TRENTON – Reported bias incidents rose 45% in New Jersey last year, according to preliminary figures released Tuesday.
The data was presented during a roundtable discussion on anti-Asian bias held in the wake of last week’s shooting rampage in Georgia in which eight people were killed, including six Asian women.
There were a record 1,441 reported incidents last year. Black people were the most frequent target, in 682 incidents, accounting for 47% and up 84% from a year earlier. The next most common incidents were anti-Jewish, accounting for 21 – but down 14% from the total reported in 2019.
The Office of the Attorney General and the State Police said bias incidents targeting Asians or Pacific Islanders increased 82% – to 71 in 2020, compared to 39 in 2019 – and are up four-fold from the 16 reported in 2018.
“Sadly, this increase, as shameful and repulsive as it is, is not surprising. We have seen the warning signs,” Gov. Phil Murphy said.

# DATA EXTRACTS:

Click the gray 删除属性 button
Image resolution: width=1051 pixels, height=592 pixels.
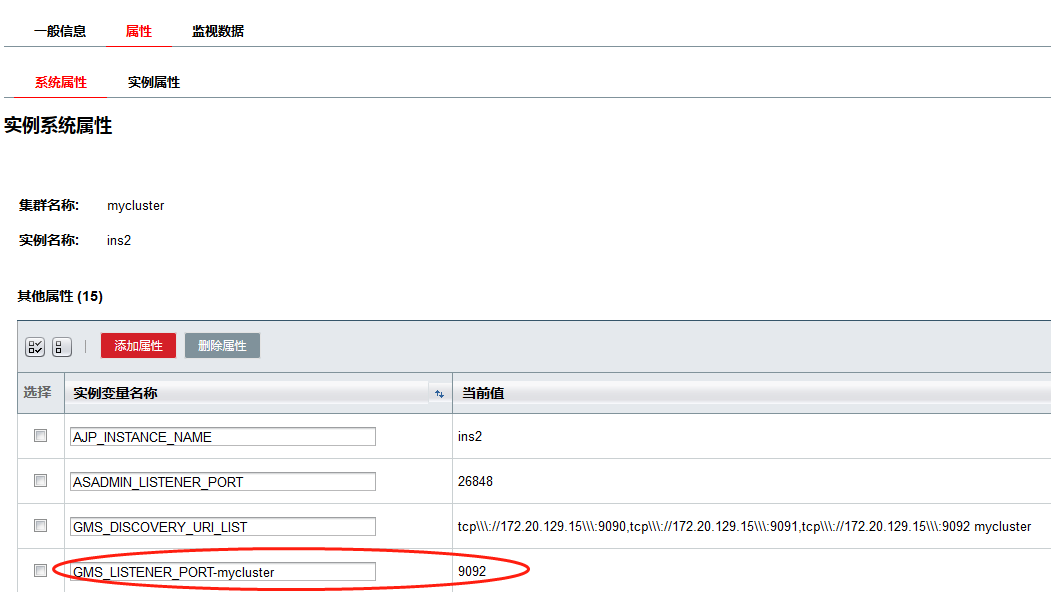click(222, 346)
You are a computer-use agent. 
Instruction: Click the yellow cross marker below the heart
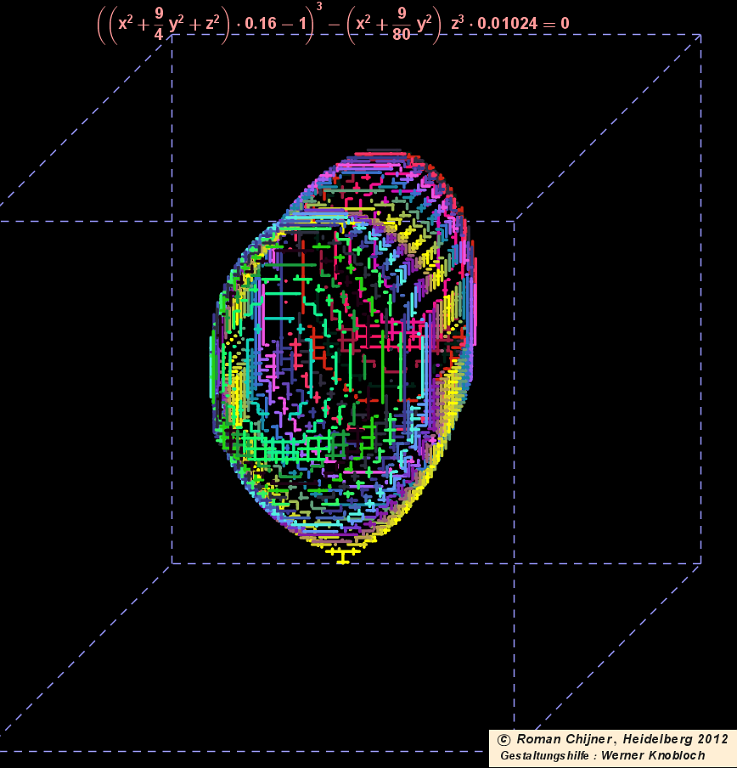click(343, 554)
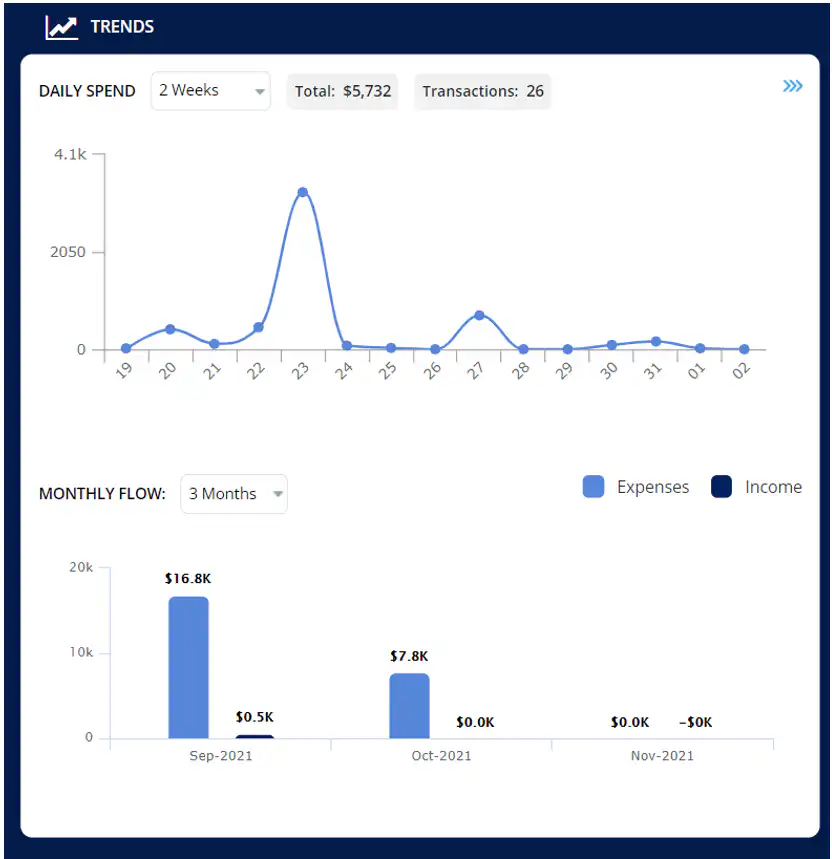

# EXERCISE INSTRUCTIONS:
1/ Decide whether each statement below agrees with the report on New Jersey bias incidents: (a) Black people were the most frequent target of reported bias incidents last year; (b) anti-Jewish incidents rose from their 2019 total; (c) 39 bias incidents targeting Asians or Pacific Islanders were reported in 2018. Answer yes or no for each and quote the words that decide it.
2/ Rewrite the report on New Jersey bias incidents from "There were a" to "Phil Murphy said.", changing "Gov. Phil Murphy" to "Governor Phil Murphy".

# RESPONSES IN ORDER:
1/
(a) Yes: "Black people were the most frequent target, in 682 incidents"
(b) No: "down 14% from the total reported in 2019"
(c) No: "up four-fold from the 16 reported in 2018"

2/
There were a record 1,441 reported incidents last year. Black people were the most frequent target, in 682 incidents, accounting for 47% and up 84% from a year earlier. The next most common incidents were anti-Jewish, accounting for 21 – but down 14% from the total reported in 2019.
The Office of the Attorney General and the State Police said bias incidents targeting Asians or Pacific Islanders increased 82% – to 71 in 2020, compared to 39 in 2019 – and are up four-fold from the 16 reported in 2018.
“Sadly, this increase, as shameful and repulsive as it is, is not surprising. We have seen the warning signs,” Governor Phil Murphy said.